■ DATA RECORDS ■

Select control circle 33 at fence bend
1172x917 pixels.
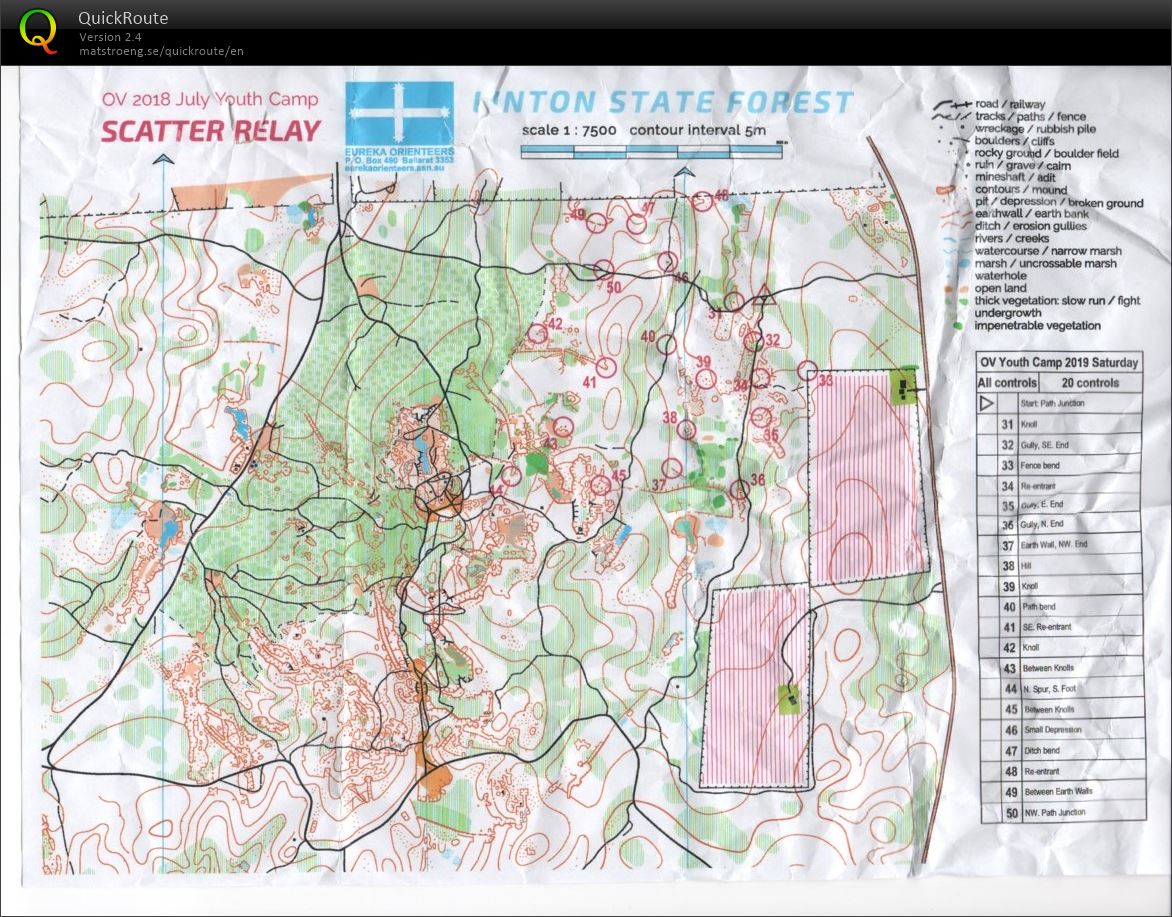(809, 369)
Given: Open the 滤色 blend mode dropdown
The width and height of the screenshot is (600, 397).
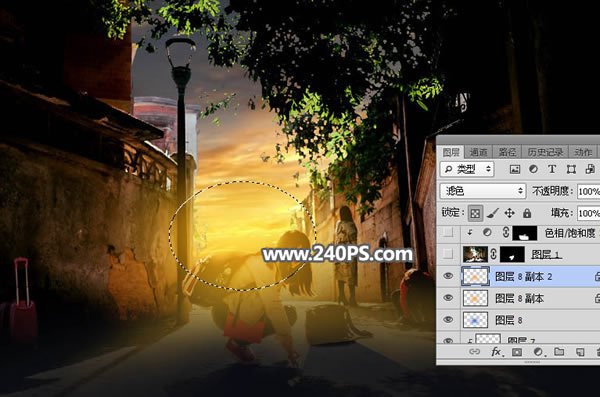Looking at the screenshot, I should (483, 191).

==

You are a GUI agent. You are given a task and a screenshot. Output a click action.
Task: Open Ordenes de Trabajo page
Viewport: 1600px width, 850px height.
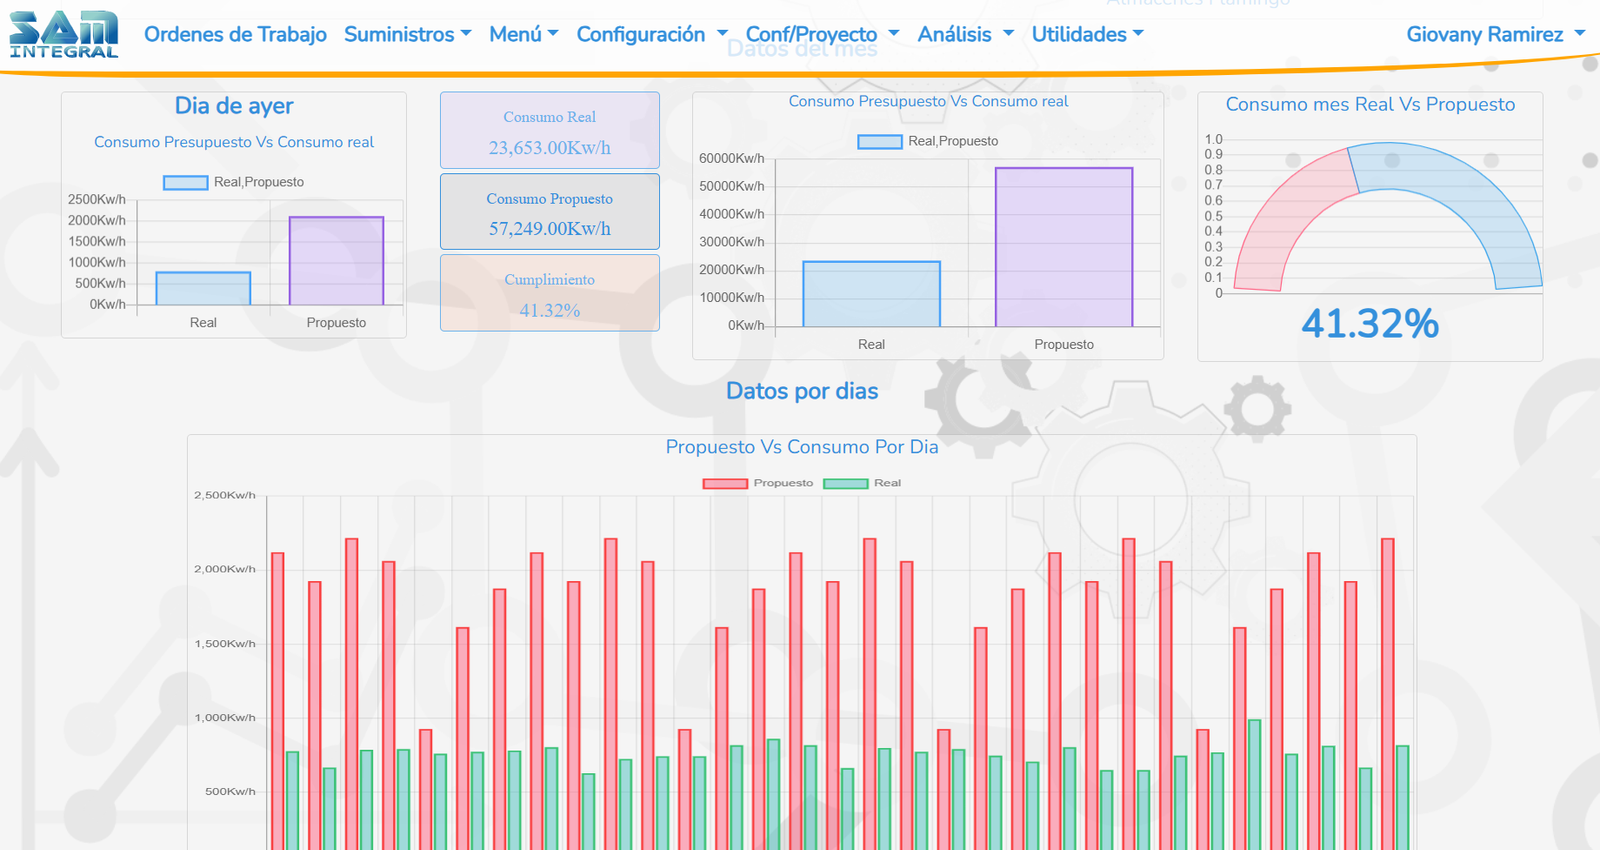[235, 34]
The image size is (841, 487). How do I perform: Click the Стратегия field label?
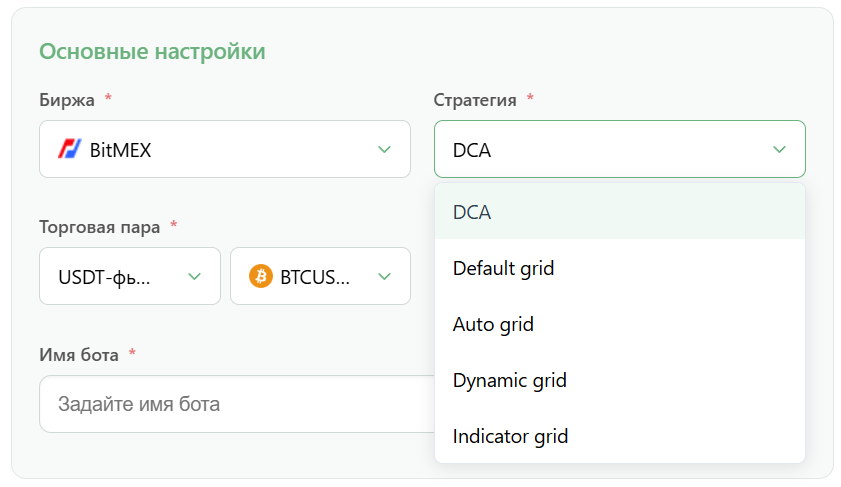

■ WORK REQUIRED ■
Although the records above contain pictures, the copy should not; retype exactly the lines from the one containing "You are a GUI" through the one containing "The image size".

■ EXPECTED ANSWER ■
You are a GUI agent. You are given a task and a screenshot. Output a click action.
Task: Open Ordenes de Trabajo page
Viewport: 1600px width, 850px height.
[235, 34]
The image size is (841, 487). How do I perform: Click the Стратегия field label?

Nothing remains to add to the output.